[Dataset entries]

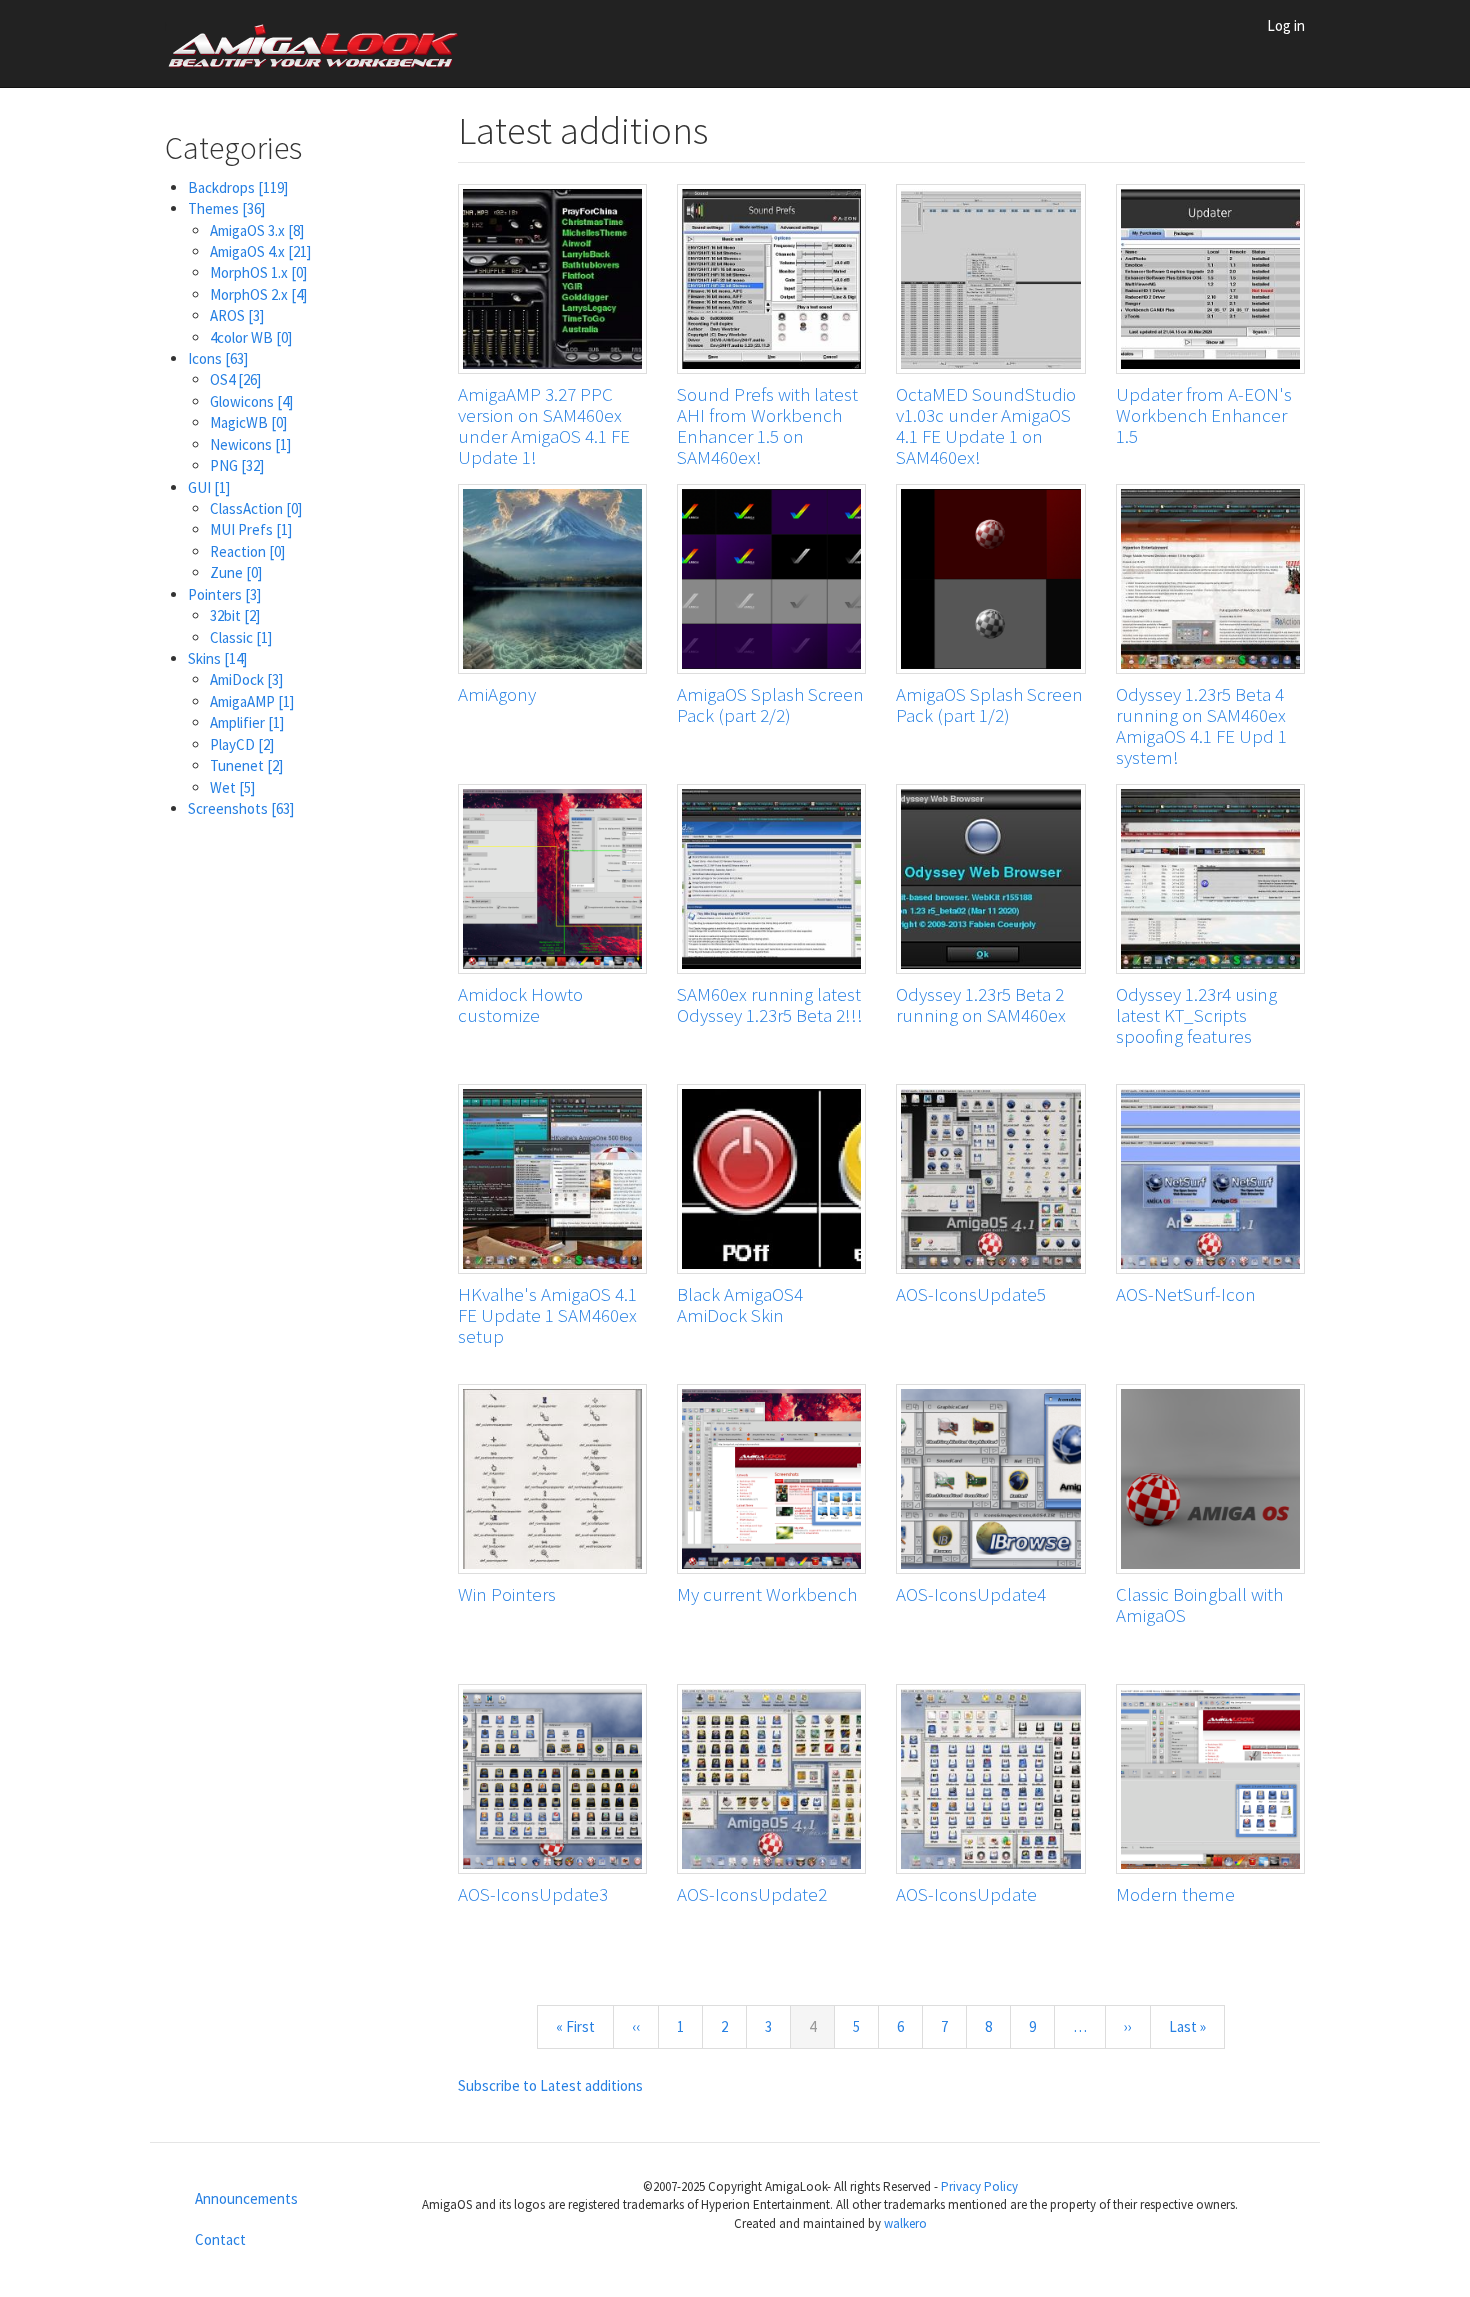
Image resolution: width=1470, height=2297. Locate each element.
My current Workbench (767, 1594)
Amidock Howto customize (520, 1004)
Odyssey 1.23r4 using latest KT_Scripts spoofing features (1196, 1015)
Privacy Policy (979, 2186)
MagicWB (248, 422)
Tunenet (246, 765)
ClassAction (256, 508)
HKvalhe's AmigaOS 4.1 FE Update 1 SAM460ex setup (547, 1315)
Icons (218, 358)
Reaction (247, 551)
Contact (220, 2239)
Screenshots (241, 808)
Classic (241, 637)
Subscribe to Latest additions (550, 2085)
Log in (1286, 25)
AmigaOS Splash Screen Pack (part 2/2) (770, 704)
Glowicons (251, 401)
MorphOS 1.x (258, 272)
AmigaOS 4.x (260, 251)
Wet (232, 787)
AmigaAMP (252, 701)
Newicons (250, 444)
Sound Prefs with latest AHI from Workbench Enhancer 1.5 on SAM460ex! (767, 425)
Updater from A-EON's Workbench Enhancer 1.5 (1204, 415)
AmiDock (246, 679)
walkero (905, 2223)
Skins (217, 658)
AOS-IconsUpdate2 (752, 1894)
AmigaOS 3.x (257, 230)
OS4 (235, 379)
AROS (237, 315)
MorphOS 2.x (258, 294)
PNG (237, 465)
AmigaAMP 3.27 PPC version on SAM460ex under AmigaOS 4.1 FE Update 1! (544, 425)
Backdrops (238, 187)
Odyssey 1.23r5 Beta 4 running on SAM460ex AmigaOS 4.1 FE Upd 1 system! (1201, 725)
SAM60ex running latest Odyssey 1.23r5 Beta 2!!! (770, 1004)
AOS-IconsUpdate (966, 1894)
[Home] (322, 44)
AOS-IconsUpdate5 (971, 1294)
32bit (235, 615)
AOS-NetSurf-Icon (1186, 1294)
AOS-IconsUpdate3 (533, 1894)
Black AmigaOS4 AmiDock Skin (740, 1304)
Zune (236, 572)
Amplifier (247, 722)
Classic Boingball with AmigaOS (1199, 1604)
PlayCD (242, 744)
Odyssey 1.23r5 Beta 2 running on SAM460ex (981, 1004)
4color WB (251, 337)
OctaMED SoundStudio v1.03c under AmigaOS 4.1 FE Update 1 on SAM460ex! (986, 425)
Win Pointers (507, 1594)
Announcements (246, 2198)
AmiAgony (497, 694)
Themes (226, 208)
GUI (209, 487)
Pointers (224, 594)
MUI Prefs (251, 529)
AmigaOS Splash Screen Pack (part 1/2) (989, 704)
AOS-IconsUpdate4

* [How to complete this task]: From the line containing "Black AmigaOS4 AmiDock Skin (740, 1304)" to the last line above, repeat every line exactly and nothing else.

* [Answer space]:
Black AmigaOS4 AmiDock Skin (740, 1304)
Zune (236, 572)
Amplifier (247, 722)
Classic Boingball with AmigaOS (1199, 1604)
PlayCD (242, 744)
Odyssey 1.23r5 Beta 2 running on SAM460ex (981, 1004)
4color WB (251, 337)
OctaMED SoundStudio v1.03c under AmigaOS 4.1 FE Update 1 on SAM460ex! (986, 425)
Win Pointers (507, 1594)
Announcements (246, 2198)
AmiAgony (497, 694)
Themes (226, 208)
GUI (209, 487)
Pointers (224, 594)
MUI Prefs (251, 529)
AmigaOS Splash Screen Pack (part 1/2) (989, 704)
AOS-IconsUpdate4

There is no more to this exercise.